Cruising Utopia

Author: José Esteban Muñoz
Publisher: NYU Press
ISBN: 0814796001
Size: 17.89 MB
Format: PDF, ePub
View: 80

The LGBT agenda for too long has been dominated by pragmatic issues like same-sex marriage and gays in the military. It has been stifled by this myopic focus on the present, which is short-sighted and assimilationist. Cruising Utopia seeks to break the present stagnancy by cruising ahead. Drawing on the work of Ernst Bloch, José Esteban Muñoz recalls the queer past for guidance in presaging its future. He considers the work of seminal artists and writers such as Andy Warhol, LeRoi Jones, Frank O’Hara, Ray Johnson, Fred Herko, Samuel Delany, and Elizabeth Bishop, alongside contemporary performance and visual artists like Dynasty Handbag, My Barbarian, Luke Dowd, Tony Just, and Kevin McCarty in order to decipher the anticipatory illumination of art and its uncanny ability to open windows to the future. In a startling repudiation of what the LGBT movement has held dear, Muñoz contends that queerness is instead a futurity bound phenomenon, a "not yet here" that critically engages pragmatic presentism. Part manifesto, part love-letter to the past and the future, Cruising Utopia argues that the here and now are not enough and issues an urgent call for the revivification of the queer political imagination.

Sensational Flesh

Author: Amber Jamilla Musser
Publisher: NYU Press
ISBN: 9781479868117
Size: 18.76 MB
Format: PDF, ePub, Docs
View: 68

In everyday language, masochism is usually understood as the desire to abdicate control in exchange for sensation—pleasure, pain, or a combination thereof. Yet at its core, masochism is a site where power, bodies, and society come together. Sensational Flesh uses masochism as a lens to examine how power structures race, gender, and embodiment in different contexts. Drawing on rich and varied sources—from 19th century sexology, psychoanalysis, and critical theory to literary texts and performance art—Amber Jamilla Musser employs masochism as a powerful diagnostic tool for probing relationships between power and subjectivity. Engaging with a range of debates about lesbian S&M, racialization, femininity, and disability, as well as key texts such as Sacher-Masoch’s Venus in Furs, Pauline Réage’s The Story of O, and Michel Foucault's History of Sexuality, Musser renders legible the complex ways that masochism has been taken up by queer, feminist, and critical race theories. Furthering queer theory’s investment in affect and materiality, she proposes “sensation” as an analytical tool for illustrating what it feels like to be embedded in structures of domination such as patriarchy, colonialism, and racism and what it means to embody femininity, blackness, and pain. Sensational Flesh is ultimately about the ways in which difference is made material through race, gender, and sexuality and how that materiality is experienced.

Michael Jackson S Dangerous

Author: Susan Fast
Publisher: Bloomsbury Publishing USA
ISBN: 9781623561567
Size: 17.11 MB
Format: PDF, Kindle
View: 95

Dangerous is Michael Jackson's coming of age album.
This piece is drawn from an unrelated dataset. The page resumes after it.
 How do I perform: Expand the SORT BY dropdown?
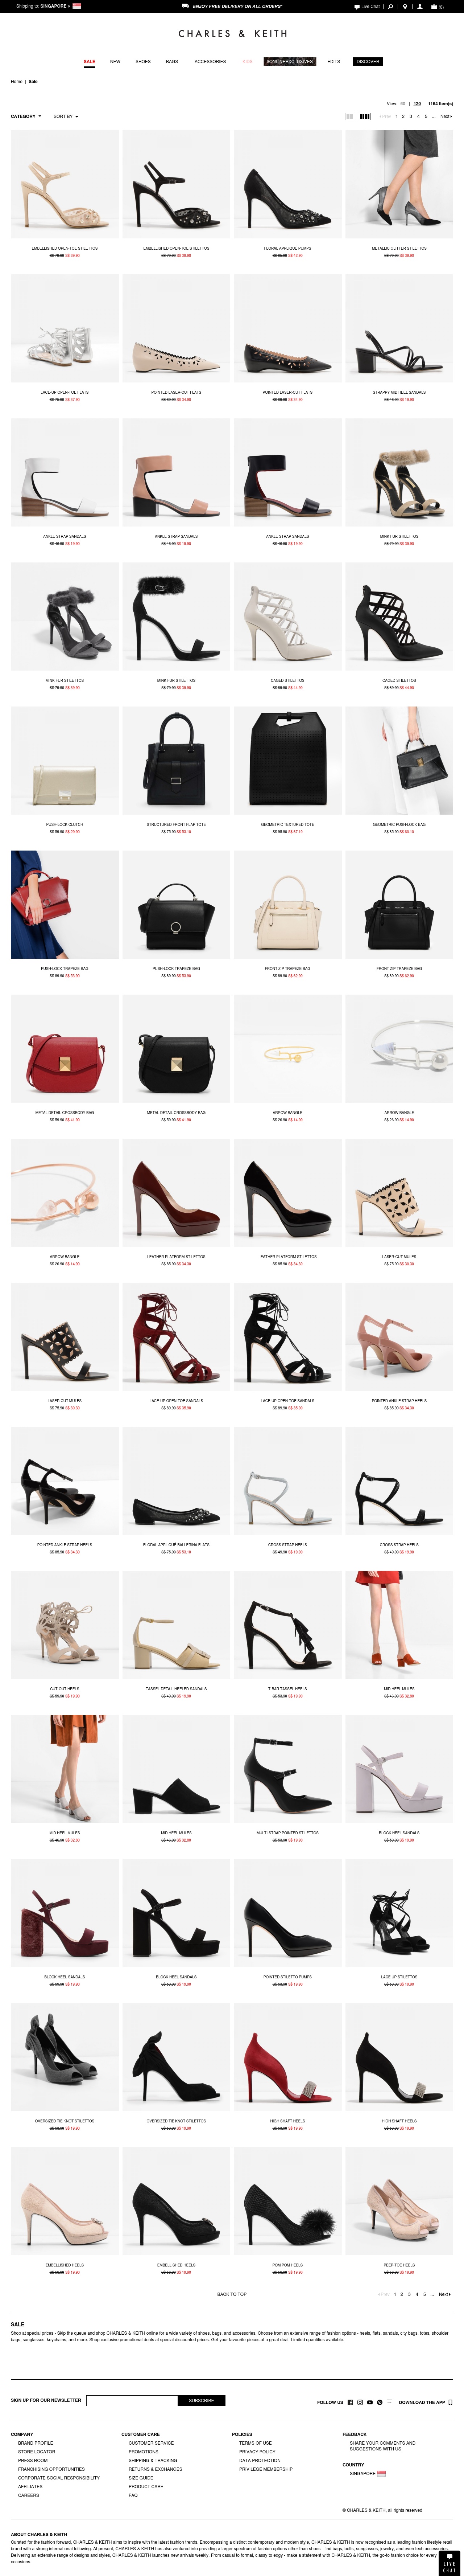click(x=65, y=116)
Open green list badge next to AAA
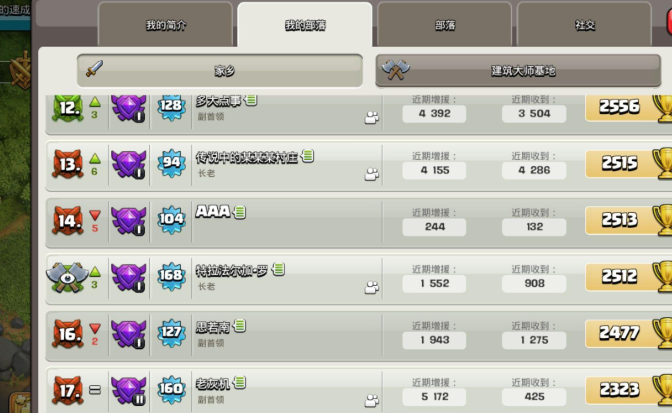Image resolution: width=672 pixels, height=413 pixels. click(x=240, y=212)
Granted, that's a bold claim to make given that many think his best work lay behind him by the time this record was made. It offers Jackson on a threshold, at long last embracing adulthood-politically questioning, sexually charged-yet unable to convince a skeptical public who had, by this time, been wholly indoctrinated by a vicious media. Even though the record sold well, few understood or were willing to accept the depth and breadth of Jackson's vision; and then before it could be fully grasped, it was eclipsed by a shifting pop music landscape and personal scandal-the latter perhaps linked to his assertive new politics. This book tries to cut through the din of dominant narratives about Jackson, taking up the mature, nuanced artistic statement he offered on Dangerous in all its complexity. It is read here as a concept album, one that offers a compelling narrative arc of postmodern angst, love, lust, seduction, betrayal, damnation, and above all else racial politics, in ways heretofore unseen in his music. This record offered a Michael Jackson that was mystifying for a world that had accepted him as a child and as childlike and, hence, as safe; this Michael Jackson was, indeed, dangerous.